▸ **To be done**
(1) Repeat word for word everything in the forum post on OSNet-AIN embedding similarity from "I'm working on" down to "to the graph.".
(2) Pick up the forum post about cosine similarity between OSNet-AIN embeddings at the point where it stops, and carry it on from its final sentence.

▸ **Reading text**
Using the cosine similarity between embeddings generated by OsNET-Ain doesn't provide good results, HELP !!

Hello,

I'm working on a project that use graph neural networks, using embedding of bounding boxes images of persons and their similarity. The model i use is OSNet-AIN, because according to the researches is the one that provide the best results in the REID field, and the method i use to calculate the similarity between images is simply the cosine similarity by calculating the similarity between the embedding and use that as input to the graph.

My problem is the similarity results are not logical, i did a simple test where i took two pictures of person 1 from front and behind and a picture of person 2 from the front, i extract the exact bounding boxes of the person in the 3 images, and i extracted the embedding from those bounding boxes using OSNet-AIN model, and finally i calculated the similarity between the embedding of person 1 from the front and person 2 from the front, and similarity of person 1 from the front and person 1 from the back.

▸ **Record extracts**

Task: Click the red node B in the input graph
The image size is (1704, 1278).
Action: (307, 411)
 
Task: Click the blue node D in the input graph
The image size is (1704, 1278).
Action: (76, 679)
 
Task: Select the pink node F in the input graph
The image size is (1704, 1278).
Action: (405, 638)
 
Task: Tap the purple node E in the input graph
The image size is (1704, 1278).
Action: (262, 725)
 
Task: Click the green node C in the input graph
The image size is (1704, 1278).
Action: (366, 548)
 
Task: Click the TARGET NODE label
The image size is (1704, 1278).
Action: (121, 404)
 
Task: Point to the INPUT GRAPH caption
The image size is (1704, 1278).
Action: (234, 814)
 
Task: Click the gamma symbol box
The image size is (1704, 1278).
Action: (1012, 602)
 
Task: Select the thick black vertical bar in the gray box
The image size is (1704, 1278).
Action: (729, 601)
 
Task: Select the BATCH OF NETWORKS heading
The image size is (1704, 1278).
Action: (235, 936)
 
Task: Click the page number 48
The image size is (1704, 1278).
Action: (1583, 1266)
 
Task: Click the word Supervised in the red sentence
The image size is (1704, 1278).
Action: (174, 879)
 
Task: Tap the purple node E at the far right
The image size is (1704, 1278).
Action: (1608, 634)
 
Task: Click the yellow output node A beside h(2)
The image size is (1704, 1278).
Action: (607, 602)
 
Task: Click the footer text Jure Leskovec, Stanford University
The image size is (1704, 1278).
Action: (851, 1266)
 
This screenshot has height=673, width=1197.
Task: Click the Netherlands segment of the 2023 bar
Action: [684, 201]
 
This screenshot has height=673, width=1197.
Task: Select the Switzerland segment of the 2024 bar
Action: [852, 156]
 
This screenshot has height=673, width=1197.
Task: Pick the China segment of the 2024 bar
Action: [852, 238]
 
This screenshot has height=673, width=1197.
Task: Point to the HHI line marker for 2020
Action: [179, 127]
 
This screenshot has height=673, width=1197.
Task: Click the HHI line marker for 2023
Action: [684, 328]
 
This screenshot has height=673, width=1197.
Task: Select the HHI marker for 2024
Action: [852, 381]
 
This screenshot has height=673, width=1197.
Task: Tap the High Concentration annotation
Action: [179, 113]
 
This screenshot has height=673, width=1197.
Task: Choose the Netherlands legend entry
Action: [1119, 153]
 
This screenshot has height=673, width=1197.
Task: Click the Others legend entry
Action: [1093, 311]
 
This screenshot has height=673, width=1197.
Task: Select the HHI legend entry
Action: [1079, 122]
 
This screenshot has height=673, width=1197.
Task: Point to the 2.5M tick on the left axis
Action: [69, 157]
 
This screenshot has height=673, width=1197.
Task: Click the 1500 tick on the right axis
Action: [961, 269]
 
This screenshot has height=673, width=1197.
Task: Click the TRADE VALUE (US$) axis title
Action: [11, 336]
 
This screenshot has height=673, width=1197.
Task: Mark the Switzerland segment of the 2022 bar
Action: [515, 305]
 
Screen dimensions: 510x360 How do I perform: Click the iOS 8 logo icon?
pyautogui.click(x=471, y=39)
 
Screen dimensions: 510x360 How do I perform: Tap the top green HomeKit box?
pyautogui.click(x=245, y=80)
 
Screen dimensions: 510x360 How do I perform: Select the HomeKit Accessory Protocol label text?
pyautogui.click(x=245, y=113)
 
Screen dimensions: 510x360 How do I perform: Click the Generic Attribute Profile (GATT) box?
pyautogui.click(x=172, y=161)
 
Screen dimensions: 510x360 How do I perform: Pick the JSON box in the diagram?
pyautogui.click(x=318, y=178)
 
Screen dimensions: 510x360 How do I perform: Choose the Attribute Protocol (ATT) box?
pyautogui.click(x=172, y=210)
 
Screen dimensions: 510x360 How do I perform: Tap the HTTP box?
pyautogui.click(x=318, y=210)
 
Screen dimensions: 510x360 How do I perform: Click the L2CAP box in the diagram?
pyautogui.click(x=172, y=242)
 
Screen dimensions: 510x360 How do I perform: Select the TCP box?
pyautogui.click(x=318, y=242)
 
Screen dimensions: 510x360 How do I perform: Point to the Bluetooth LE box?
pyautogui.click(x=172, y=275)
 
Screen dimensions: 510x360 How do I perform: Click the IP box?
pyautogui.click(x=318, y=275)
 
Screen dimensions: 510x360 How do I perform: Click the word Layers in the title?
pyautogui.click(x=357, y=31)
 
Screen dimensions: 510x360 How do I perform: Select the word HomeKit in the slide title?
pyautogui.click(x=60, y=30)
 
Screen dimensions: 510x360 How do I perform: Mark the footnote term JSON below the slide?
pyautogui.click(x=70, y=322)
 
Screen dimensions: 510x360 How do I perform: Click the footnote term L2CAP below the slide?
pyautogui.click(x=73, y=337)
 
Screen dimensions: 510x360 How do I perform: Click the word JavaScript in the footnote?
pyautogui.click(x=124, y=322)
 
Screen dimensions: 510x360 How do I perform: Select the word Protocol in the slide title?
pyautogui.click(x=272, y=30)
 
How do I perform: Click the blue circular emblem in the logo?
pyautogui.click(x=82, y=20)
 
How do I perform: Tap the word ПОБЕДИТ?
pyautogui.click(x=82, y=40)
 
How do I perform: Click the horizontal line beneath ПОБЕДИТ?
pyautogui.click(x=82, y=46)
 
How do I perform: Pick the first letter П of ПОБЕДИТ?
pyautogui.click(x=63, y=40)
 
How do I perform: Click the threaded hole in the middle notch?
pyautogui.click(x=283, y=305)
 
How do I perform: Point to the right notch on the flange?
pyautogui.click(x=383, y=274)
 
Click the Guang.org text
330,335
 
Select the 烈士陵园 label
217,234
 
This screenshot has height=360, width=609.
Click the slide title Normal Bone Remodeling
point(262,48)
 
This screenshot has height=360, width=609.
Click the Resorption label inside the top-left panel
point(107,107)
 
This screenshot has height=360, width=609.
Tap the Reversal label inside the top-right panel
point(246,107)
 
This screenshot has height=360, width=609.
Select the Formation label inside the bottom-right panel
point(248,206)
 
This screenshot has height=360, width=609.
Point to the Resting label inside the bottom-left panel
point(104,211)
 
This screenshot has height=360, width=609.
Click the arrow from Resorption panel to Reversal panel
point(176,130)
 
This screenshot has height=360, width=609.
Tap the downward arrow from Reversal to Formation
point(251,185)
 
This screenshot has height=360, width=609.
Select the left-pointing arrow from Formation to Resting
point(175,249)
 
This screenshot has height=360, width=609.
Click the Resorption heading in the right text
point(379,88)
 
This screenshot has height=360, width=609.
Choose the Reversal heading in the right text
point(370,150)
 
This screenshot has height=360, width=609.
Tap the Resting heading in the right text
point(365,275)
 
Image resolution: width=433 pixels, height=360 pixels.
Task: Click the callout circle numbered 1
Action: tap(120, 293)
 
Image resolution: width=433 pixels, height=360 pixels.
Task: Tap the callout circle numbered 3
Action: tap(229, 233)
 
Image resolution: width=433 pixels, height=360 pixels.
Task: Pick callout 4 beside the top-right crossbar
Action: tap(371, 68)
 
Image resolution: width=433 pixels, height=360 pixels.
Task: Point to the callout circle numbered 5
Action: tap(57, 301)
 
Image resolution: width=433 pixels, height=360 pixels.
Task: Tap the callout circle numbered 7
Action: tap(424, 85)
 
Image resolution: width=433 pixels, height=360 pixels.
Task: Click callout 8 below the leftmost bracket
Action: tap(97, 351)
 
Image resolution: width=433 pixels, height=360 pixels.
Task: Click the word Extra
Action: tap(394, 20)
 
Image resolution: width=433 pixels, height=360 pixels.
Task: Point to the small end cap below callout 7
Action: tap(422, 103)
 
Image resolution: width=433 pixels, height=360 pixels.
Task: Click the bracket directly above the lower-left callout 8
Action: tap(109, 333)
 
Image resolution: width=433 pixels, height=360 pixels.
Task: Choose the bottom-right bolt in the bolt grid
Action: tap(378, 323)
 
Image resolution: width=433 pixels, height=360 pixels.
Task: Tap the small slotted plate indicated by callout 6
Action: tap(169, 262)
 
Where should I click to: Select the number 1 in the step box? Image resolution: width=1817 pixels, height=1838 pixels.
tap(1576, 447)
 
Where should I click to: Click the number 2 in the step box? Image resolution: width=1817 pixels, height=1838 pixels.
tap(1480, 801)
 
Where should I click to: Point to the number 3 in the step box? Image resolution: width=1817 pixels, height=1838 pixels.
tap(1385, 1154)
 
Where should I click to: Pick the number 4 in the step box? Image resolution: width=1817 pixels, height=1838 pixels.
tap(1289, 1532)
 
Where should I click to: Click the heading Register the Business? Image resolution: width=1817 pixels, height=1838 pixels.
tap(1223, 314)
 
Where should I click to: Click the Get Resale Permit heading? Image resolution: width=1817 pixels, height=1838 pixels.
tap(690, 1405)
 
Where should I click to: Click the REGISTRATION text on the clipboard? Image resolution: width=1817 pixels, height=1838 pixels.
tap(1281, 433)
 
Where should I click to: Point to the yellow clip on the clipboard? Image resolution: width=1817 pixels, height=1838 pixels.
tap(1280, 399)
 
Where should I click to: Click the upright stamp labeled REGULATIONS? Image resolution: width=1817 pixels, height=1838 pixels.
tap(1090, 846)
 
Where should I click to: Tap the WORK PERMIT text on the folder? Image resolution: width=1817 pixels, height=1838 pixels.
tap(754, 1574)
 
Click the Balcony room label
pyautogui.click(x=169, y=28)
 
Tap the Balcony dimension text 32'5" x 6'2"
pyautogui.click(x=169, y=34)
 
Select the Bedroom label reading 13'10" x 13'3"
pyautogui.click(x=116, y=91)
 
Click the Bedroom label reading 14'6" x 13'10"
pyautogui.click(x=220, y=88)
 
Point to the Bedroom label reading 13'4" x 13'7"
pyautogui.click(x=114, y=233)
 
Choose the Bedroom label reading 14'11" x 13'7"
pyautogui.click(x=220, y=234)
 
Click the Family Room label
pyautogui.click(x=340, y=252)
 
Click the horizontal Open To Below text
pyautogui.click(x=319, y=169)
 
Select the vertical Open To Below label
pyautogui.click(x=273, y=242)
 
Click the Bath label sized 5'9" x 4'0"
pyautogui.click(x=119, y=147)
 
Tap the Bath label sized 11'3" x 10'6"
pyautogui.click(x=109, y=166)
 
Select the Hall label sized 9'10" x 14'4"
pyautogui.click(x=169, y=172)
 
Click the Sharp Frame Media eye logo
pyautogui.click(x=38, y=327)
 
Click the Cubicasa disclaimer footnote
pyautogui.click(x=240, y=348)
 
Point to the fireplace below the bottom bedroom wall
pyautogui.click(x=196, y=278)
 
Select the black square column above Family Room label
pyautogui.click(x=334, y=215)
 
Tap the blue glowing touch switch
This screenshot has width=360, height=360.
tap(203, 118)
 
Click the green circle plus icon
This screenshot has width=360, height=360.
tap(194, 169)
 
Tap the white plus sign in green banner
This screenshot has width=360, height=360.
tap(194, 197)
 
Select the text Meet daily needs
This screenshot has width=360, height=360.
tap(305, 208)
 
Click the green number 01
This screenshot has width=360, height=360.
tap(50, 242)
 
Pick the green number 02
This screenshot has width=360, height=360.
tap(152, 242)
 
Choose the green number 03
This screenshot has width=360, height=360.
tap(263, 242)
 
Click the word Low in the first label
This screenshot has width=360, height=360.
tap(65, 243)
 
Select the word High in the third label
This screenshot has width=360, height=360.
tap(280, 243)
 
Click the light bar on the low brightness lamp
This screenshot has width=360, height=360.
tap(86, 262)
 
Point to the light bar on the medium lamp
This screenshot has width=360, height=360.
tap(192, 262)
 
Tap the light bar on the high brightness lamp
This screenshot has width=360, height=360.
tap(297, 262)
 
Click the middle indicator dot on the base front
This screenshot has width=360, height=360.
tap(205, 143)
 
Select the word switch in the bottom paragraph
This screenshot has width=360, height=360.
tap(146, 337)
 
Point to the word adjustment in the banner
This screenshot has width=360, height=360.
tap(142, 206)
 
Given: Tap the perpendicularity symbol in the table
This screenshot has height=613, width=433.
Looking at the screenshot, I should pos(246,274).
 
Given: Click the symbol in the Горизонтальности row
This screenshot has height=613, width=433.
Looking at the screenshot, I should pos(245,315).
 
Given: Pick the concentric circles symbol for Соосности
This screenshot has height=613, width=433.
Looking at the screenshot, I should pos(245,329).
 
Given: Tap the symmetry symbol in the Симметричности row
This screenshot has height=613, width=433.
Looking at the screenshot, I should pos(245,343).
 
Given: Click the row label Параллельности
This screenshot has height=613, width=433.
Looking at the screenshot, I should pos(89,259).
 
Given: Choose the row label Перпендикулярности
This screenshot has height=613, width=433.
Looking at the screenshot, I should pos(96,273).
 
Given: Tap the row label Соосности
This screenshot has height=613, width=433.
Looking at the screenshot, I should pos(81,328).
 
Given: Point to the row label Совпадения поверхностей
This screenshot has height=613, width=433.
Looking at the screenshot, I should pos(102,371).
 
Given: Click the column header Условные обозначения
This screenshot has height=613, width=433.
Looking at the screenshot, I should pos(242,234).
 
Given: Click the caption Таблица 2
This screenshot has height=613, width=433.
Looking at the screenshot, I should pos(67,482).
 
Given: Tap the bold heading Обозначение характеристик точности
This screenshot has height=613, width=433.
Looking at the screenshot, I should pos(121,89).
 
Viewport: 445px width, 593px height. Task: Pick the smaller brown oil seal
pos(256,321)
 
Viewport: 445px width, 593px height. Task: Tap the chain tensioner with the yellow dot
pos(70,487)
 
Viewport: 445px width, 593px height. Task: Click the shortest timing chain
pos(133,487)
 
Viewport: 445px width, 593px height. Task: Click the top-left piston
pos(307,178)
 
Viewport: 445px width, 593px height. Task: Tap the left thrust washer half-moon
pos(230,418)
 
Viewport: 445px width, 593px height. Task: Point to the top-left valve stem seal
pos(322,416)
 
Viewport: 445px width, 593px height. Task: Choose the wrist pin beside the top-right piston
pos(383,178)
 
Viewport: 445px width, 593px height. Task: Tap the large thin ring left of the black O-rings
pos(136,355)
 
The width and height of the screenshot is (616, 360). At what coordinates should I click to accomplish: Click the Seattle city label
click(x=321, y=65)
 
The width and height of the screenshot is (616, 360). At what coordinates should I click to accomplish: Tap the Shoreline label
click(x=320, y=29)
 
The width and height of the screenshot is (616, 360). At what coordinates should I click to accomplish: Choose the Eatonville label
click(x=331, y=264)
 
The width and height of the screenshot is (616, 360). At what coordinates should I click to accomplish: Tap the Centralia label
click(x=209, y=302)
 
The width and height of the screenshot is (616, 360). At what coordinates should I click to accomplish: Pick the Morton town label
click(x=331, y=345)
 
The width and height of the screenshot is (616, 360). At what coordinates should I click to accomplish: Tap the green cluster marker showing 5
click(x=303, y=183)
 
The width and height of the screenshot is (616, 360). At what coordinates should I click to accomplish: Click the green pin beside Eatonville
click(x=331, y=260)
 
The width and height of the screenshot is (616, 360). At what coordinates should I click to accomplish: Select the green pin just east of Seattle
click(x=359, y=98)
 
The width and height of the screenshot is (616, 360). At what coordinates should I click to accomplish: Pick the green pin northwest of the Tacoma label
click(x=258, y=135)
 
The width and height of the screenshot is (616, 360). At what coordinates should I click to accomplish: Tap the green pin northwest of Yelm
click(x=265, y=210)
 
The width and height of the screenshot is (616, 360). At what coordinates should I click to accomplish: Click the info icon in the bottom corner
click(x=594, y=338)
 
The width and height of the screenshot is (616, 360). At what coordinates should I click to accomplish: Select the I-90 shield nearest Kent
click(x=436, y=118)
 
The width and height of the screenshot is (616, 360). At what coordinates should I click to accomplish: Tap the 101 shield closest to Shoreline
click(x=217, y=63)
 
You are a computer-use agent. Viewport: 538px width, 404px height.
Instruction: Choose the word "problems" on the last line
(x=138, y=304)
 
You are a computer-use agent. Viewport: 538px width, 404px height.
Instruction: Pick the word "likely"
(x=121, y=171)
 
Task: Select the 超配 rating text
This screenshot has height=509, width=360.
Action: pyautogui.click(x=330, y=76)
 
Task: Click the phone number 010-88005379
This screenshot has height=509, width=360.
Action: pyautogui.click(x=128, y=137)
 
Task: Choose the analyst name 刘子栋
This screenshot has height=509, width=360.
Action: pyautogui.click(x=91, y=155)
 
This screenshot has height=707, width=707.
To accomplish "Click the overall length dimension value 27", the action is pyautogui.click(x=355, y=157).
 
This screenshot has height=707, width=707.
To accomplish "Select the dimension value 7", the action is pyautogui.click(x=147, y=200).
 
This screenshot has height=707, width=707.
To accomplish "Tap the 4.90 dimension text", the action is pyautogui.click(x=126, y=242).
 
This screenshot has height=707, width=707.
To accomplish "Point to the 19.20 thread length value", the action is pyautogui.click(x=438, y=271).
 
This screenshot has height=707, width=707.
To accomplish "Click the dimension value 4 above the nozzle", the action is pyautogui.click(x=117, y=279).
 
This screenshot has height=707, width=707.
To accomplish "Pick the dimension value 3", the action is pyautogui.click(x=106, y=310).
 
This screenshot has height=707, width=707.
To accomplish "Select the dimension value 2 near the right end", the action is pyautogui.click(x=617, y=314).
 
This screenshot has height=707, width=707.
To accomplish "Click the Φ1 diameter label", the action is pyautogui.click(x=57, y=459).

▸ **Task-by-task results**
(1)
I'm working on a project that use graph neural networks, using embedding of bounding boxes images of persons and their similarity. The model i use is OSNet-AIN, because according to the researches is the one that provide the best results in the REID field, and the method i use to calculate the similarity between images is simply the cosine similarity by calculating the similarity between the embedding and use that as input to the graph.

(2)
The expected result following the concept of REID models, is that the second experiment of person 1 from both sides should have more similarity that person 1 and person 2 in the same side, but that's not the result i received, in fact i got that person 1 and person 2 are more similar just because their picture got taken from the same side, compared to the similarity between person 1 from both side, which is not logical, i would like someone to explain to me this situation, or I'm doing something wrong by comparing the similarity using cosine alone, is there something I'm missing, you can check the code I'm using for the experiment below.

import torchreid
from torchreid import utils
from torchreid import models
from scipy.spatial import distance
from torchreid.utils import FeatureExtractor, load_pretrained_weights
import os
import cv2
import time
from torchvision import transforms
import torch
import torchvision.transforms as T

extractor = FeatureExtractor(
    model_name = 'osnet_ain_x1_0',
    device = 'cpu' 
)

image_size=(256, 128)
transforms = []
transforms += [T.ToPILImage()]
transforms += [T.Resize(image_size)]
transforms += [T.ToTensor()]
preprocess = T.Compose(transforms)

img1 = cv2.imread(os.path.join("image_1.jpg"))
img1 = cv2.cvtColor(img1, cv2.COLOR_BGR2RGB)
img1 = preprocess(img1)
img1 = img1.unsqueeze(0)

img2 = cv2.imread(os.path.join("image_2.jpg"))
img2 = cv2.cvtColor(img2, cv2.COLOR_BGR2RGB)
img2 = preprocess(img2)
img2 = img2.unsqueeze(0)

concat_tensor = torch.cat([img1, img2])
with torch.no_grad():
   features = extractor(concat_tensor)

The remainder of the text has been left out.